At first, Kobe thought that the Lieutenant would say something to reassure this doctor who spoke to them matter-of-factly, as if they were reasonable people discussing the diagnosis of a common cold, a passing flu, not soldiers ready to discharge their weapons. The oddest thought occurred to Kobe -- he wondered if Arabic was the Dr. Hussein’s first language. As Kobe was about to ask this question of the Doctor, Lieutenant Jackson raised his hand as if he were waving.
Dr. Hussein saw it too. He reached for something behind him. He held something small in his hand. Maybe identification, or a wallet. It looked like he was waving back at the Lieutenant, two friends in a crowded stadium.
The shot echoed for a long time. Next to him Charles dropped to his knees, praying on the desert mat. A bullet had torn through Charles’ throat. Charles clutched it as if trying to plug the hole. His blood sped out, seeking Allah, and watered the ground, his supplication in vain.
The Lieutenant fired a round, and the doctor fell next to Charles, their bodies soft and loose, sleeping together under a cover of red. He turned to Kobe. “Blow the place up.”
“No!” Kobe was startled.

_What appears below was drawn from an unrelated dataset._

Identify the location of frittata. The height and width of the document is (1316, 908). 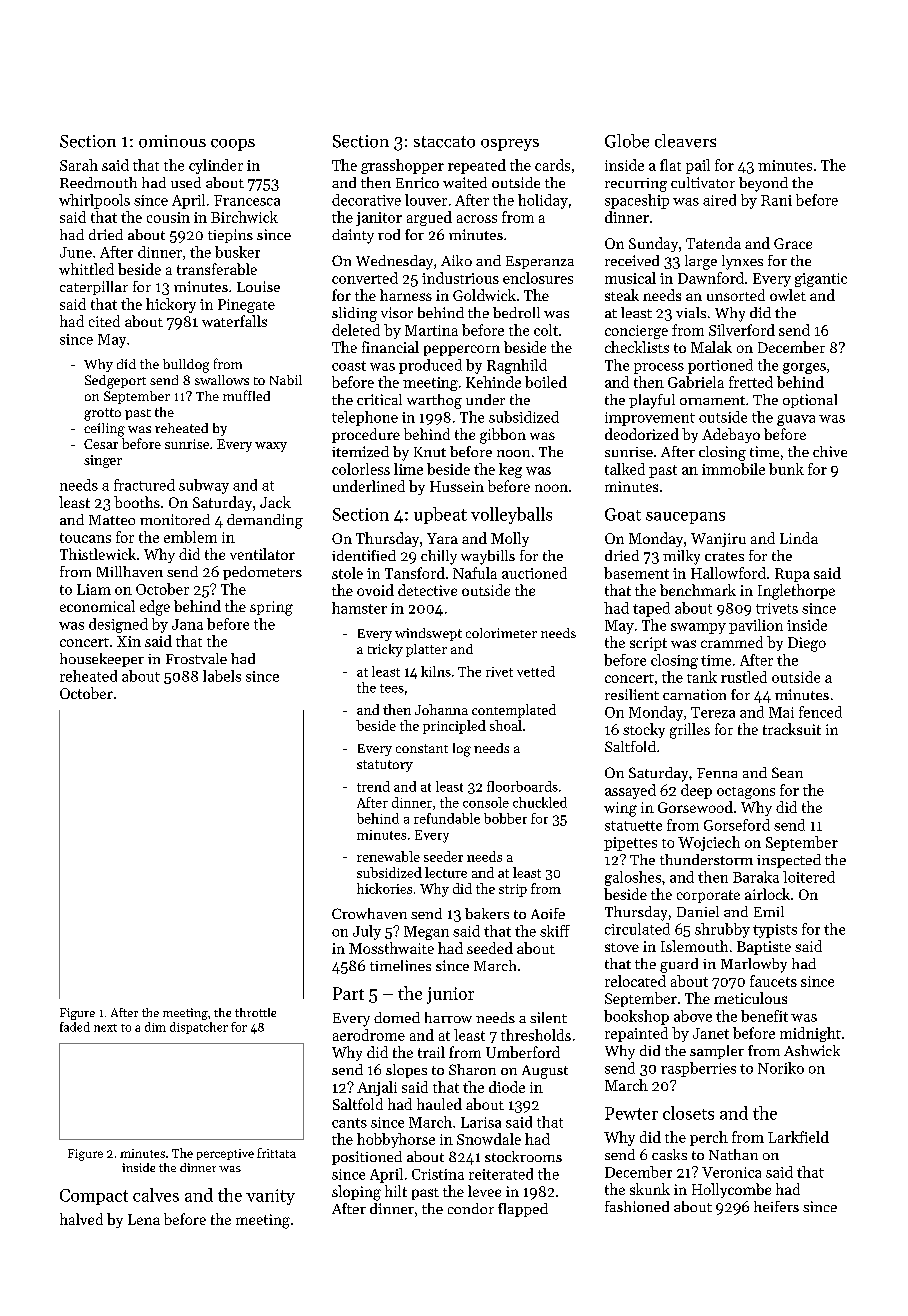
(276, 1153).
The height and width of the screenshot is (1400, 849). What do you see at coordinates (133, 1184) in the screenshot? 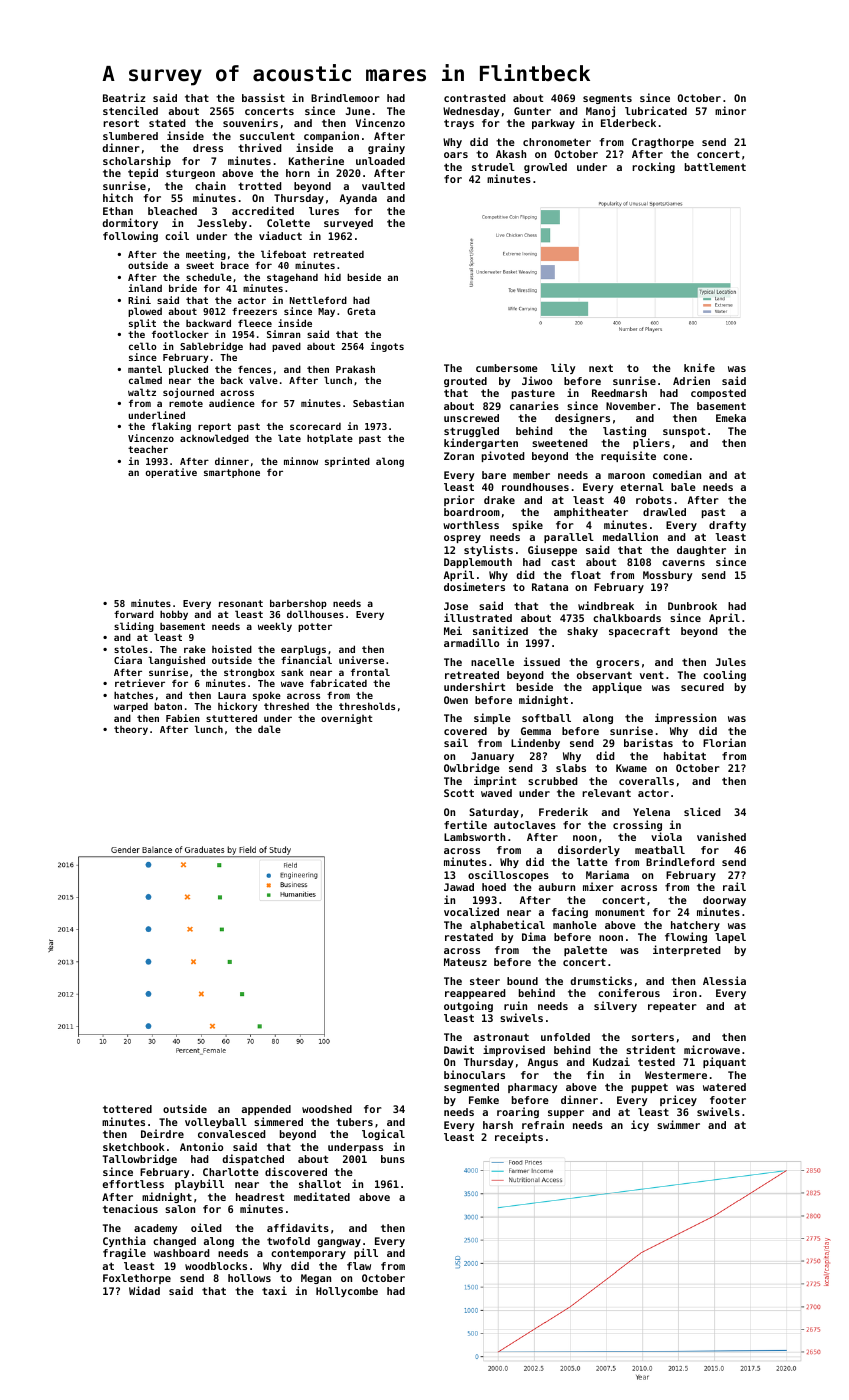
I see `effortless` at bounding box center [133, 1184].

Had he just shouted? “We already got the target. We don’t have to kill anyone else.” Kobe put his hand on Charles’ body and rummaged through his pockets. Charles' eyes were glassy; his body protested Kobe’s ransacking with a gurgling sound. Kobe grabbed the clacker, wedged in Charles’ belt. Three minutes. 23 seconds. Kobe felt relieved that Charles hadn’t accidentally detonated the building.
The Lieutenant didn’t seem angry at Kobe’s insubordination. Everything about the Lieutenant – his shoulders, his mouth – was completely relaxed.
“Lieutenant, there’s at least one child in there. I heard a child crying last night.”
“Blow the place up,” the Lieutenant demanded and started walking away.
“No, I won’t be doing that, Sir.” Kobe said.
The Lieutenant looked at Kobe. He reached over and snatched the clacker from Kobe.
Private Kobe Kohrdad turned around. He remembered. He started running. He had time. He ran through the door of the half-shelled building, and nobody shot him in the back. He jumped over the body in the doorway. An old woman sat crying in the corner, holding a little girl wrapped in a dark red cloth. The little girl’s face was smeared with dirt. Her eyes were black diamonds, and her mouth was tiny and perfect. She offered him a smile, gurgled, her arms opened. The old woman wailed as she handed over her child. He reached for the girl’s hand and stumbled, but the girl grabbed onto him, supporting him. He thought he heard the old woman whisper, “Go.” Maybe he imagined it.
They flew like the fastest horses, rumored in all those Arabian nights. They flew past a bare room where there were no guns; where there was just a wooden table, and some dirt, and paperback books with missing pages discarded and scattered on the ground. They flew past an empty fireplace, in front of which stood an empty pot. They flew past a ripped painting of Al-Masjid al-Haram, its minarets singing of a broken sky, hanging crookedly on the one nail still remaining in the wall. They flew so fast a thousand points of sand leapt into their throats, clogging their lungs. Their eyes filled with wind, stinging as they soared over the bodies. Fifteen feet out.
Three minutes. A distant clap of thunder from angry gods. They began to fly faster and faster and faster. 23 seconds.
He saw the little girl before the darkness overtook him. He saw her as she grew giant wings and hurtled through the air. She was suspended in front of him, and he could see her pearl eyes and her happy smile. The last thing he saw, which brought tears to his eyes, was the Lieutenant's hands, those strong ruthless hands. They reached out black and naked. They reached out flesh and blood and soft, not metal and hard. Kobe watched the Lieutenant’s hands wrap themselves around the great bird, and he watched as this strange sun, so harsh and so bright, rose up to greet the world, and the bird and the Lieutenant flew high into the air. They flew into the rich, golden sun, and then everything was quiet, and then Kobe Kohrdad was free.